▶ _What to do_: Print the items from the line containing "This screenshot has width=900, height=636." through the line containing "(x=394, y=294)", keeping both lines and reproducing every line verbatim.

(Stored entries)
"""

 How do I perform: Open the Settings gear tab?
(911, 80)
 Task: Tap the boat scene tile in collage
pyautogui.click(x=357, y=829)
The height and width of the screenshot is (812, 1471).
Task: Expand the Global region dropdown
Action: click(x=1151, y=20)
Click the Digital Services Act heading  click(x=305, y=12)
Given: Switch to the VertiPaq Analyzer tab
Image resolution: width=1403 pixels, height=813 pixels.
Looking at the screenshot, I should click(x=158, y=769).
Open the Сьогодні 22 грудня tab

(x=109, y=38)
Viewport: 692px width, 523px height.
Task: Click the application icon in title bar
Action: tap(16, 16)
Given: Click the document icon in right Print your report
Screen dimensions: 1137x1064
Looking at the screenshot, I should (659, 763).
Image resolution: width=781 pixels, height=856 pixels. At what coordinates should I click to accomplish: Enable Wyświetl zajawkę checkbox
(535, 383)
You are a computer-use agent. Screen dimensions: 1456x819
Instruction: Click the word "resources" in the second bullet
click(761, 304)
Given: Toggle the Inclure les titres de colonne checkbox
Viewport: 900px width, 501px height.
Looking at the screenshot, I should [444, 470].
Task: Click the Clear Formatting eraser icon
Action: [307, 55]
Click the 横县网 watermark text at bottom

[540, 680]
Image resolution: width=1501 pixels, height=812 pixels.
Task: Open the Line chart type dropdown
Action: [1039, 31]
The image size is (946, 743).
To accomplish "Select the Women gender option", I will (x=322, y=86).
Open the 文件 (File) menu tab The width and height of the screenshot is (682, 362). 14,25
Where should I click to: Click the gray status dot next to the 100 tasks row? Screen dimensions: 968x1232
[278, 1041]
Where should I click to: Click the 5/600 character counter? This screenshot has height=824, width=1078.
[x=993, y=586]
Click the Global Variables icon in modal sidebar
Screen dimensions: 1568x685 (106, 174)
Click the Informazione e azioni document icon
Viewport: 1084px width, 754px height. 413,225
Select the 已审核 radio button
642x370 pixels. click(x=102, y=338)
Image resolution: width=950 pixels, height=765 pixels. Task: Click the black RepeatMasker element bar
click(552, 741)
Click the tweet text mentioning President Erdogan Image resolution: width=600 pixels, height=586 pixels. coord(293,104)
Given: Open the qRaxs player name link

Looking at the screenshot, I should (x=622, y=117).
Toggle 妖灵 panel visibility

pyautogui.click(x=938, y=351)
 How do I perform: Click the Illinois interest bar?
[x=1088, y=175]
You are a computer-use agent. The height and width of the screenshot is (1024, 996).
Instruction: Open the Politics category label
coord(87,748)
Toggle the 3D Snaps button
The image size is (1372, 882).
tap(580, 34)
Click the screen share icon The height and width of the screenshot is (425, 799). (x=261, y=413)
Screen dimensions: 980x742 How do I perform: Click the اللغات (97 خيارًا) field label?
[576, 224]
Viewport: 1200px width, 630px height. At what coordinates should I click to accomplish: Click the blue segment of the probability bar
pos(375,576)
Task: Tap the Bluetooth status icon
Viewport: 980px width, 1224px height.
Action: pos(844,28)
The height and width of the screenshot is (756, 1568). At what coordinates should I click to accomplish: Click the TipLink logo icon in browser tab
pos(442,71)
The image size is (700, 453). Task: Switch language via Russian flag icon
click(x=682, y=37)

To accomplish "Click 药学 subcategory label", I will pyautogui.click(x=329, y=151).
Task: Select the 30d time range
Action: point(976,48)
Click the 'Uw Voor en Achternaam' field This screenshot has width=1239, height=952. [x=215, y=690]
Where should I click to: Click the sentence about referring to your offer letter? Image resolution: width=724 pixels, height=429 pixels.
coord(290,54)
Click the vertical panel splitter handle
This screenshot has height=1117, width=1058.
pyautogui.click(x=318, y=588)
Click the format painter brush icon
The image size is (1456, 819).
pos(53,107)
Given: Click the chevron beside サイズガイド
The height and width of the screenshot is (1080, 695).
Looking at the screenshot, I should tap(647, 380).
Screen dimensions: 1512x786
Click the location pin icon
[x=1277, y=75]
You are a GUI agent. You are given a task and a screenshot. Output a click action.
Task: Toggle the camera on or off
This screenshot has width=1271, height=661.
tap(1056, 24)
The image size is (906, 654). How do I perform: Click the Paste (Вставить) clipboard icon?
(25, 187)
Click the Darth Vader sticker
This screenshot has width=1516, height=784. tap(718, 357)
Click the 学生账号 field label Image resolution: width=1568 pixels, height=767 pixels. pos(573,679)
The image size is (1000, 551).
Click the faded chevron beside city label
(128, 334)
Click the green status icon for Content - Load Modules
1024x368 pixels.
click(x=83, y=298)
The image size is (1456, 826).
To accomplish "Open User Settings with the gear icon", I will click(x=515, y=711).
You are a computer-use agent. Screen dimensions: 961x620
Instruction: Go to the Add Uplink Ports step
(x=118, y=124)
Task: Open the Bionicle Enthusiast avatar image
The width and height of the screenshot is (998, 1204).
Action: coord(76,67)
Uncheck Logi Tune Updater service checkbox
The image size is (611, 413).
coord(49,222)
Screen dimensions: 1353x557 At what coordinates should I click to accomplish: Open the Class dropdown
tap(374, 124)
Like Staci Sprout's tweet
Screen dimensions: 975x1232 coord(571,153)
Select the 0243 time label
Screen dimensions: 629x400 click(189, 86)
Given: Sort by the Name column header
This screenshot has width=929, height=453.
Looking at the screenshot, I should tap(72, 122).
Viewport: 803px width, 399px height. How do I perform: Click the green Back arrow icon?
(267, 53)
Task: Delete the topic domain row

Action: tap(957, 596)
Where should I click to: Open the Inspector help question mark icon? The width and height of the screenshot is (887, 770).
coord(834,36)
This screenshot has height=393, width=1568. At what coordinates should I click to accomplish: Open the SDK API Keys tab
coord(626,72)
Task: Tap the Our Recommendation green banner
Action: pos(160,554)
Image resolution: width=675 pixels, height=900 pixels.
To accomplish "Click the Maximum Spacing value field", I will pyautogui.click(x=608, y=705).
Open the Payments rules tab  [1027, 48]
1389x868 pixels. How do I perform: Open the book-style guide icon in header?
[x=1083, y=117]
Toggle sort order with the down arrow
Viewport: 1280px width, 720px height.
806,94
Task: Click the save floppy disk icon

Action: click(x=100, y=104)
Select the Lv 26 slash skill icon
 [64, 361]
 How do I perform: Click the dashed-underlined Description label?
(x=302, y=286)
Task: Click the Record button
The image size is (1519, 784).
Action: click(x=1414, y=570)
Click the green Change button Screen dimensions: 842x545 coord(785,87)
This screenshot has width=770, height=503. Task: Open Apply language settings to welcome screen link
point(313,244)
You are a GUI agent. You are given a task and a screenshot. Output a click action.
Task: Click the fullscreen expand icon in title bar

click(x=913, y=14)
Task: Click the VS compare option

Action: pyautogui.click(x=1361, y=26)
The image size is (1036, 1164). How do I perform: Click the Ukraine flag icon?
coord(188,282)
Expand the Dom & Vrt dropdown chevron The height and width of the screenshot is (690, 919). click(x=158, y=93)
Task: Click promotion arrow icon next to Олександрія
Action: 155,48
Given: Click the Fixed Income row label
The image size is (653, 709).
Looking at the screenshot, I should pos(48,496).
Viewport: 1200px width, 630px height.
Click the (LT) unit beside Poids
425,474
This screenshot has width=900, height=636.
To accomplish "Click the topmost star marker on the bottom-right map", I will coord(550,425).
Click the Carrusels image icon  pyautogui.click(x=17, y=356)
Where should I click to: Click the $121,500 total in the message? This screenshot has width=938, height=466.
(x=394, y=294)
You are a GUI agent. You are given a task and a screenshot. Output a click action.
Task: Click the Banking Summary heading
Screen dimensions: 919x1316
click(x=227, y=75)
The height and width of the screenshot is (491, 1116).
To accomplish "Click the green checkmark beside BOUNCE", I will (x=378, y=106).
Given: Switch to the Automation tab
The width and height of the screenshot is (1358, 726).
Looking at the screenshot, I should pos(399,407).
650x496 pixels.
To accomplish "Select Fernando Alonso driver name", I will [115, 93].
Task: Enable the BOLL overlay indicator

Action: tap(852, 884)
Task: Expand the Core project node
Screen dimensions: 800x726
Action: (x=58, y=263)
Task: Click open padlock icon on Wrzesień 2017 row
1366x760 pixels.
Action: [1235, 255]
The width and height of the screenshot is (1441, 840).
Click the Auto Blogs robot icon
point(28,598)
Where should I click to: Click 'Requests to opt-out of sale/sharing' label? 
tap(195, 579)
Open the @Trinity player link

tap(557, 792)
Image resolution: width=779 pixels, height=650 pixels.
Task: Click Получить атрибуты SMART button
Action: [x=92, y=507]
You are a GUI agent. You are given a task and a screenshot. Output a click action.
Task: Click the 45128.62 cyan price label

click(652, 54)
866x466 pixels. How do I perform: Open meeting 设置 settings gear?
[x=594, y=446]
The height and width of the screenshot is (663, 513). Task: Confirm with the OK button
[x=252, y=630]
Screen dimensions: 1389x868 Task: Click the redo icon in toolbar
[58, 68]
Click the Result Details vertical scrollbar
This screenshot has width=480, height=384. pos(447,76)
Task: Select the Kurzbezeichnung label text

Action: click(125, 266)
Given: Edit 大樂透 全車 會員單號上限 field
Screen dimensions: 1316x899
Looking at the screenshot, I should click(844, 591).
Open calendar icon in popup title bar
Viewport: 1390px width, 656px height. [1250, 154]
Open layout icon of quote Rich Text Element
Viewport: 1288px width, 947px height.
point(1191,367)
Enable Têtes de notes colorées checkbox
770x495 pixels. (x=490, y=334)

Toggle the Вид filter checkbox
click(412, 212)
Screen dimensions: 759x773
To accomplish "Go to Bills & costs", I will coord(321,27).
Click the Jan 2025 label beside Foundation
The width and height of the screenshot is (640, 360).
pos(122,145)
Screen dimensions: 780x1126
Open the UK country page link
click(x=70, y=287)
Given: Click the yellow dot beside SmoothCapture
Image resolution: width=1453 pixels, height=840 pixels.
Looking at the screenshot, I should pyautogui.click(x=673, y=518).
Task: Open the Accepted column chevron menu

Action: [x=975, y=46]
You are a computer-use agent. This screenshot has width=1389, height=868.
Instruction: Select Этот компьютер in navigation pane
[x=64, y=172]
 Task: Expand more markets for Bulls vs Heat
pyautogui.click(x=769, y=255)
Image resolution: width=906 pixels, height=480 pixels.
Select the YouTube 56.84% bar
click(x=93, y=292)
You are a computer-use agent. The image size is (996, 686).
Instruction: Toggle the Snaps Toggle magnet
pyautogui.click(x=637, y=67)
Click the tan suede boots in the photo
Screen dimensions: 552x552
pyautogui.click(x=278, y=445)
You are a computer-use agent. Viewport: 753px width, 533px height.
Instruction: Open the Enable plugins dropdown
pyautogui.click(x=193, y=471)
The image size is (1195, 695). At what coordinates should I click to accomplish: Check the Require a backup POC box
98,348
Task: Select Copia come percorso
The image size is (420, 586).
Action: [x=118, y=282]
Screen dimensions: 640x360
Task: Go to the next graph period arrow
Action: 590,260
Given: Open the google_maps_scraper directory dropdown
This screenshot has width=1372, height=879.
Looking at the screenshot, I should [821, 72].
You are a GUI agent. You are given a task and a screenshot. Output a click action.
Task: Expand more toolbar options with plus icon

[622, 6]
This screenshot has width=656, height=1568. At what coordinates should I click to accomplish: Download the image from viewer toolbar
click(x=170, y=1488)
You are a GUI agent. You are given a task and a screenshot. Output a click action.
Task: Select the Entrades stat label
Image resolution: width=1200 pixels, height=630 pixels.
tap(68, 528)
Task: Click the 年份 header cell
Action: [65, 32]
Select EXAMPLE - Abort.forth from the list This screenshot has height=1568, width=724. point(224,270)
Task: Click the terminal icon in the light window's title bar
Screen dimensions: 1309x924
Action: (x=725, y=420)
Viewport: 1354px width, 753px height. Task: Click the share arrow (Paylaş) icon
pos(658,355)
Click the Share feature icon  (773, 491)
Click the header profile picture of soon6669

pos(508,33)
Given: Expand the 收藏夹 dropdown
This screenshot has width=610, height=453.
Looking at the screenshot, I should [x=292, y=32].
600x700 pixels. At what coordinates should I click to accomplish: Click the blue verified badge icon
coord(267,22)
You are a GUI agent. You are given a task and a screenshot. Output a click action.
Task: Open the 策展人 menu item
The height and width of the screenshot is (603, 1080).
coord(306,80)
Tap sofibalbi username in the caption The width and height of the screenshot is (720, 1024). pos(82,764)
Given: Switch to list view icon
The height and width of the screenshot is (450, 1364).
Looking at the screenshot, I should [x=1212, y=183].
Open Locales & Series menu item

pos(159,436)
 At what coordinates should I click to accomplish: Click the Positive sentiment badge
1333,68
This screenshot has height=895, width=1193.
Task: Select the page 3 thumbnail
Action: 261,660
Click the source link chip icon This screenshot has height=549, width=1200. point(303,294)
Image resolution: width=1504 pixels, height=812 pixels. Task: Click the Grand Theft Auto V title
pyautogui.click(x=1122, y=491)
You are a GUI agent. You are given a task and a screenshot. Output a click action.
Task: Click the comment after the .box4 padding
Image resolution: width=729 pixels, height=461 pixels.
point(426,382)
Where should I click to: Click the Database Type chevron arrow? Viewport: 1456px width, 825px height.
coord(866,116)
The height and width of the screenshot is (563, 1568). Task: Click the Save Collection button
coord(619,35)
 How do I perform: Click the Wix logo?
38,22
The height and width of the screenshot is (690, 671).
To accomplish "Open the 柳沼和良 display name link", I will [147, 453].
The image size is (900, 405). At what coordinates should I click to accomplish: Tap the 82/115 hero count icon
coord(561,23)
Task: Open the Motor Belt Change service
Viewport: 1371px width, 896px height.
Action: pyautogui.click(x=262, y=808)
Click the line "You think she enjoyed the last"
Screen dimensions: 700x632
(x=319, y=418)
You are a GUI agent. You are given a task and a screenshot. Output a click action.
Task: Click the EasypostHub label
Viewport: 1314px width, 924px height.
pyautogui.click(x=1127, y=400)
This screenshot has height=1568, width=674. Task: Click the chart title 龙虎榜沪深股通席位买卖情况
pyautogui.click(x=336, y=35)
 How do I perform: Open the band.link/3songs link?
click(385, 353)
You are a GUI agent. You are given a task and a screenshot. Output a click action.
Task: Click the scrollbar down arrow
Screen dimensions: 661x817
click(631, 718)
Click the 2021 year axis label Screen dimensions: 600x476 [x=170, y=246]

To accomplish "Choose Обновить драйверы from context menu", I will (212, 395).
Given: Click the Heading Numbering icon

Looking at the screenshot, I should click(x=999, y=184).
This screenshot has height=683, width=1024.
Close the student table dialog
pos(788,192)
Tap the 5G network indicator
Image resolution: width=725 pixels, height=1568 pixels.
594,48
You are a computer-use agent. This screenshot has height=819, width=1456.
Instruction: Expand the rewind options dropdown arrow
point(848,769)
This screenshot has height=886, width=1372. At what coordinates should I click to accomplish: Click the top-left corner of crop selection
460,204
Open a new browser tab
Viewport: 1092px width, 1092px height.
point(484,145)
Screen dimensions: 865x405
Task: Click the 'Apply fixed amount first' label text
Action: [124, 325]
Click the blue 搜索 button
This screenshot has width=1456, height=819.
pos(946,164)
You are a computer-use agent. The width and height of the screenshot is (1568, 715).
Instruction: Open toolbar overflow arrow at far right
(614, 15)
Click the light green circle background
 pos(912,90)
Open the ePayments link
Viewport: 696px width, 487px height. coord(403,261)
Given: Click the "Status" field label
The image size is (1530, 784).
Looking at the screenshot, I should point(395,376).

"""

▶ _Final result_:
This screenshot has width=900, height=636.
To accomplish "Click the topmost star marker on the bottom-right map", I will coord(550,425).
Click the Carrusels image icon  pyautogui.click(x=17, y=356)
Where should I click to: Click the $121,500 total in the message? This screenshot has width=938, height=466.
(x=394, y=294)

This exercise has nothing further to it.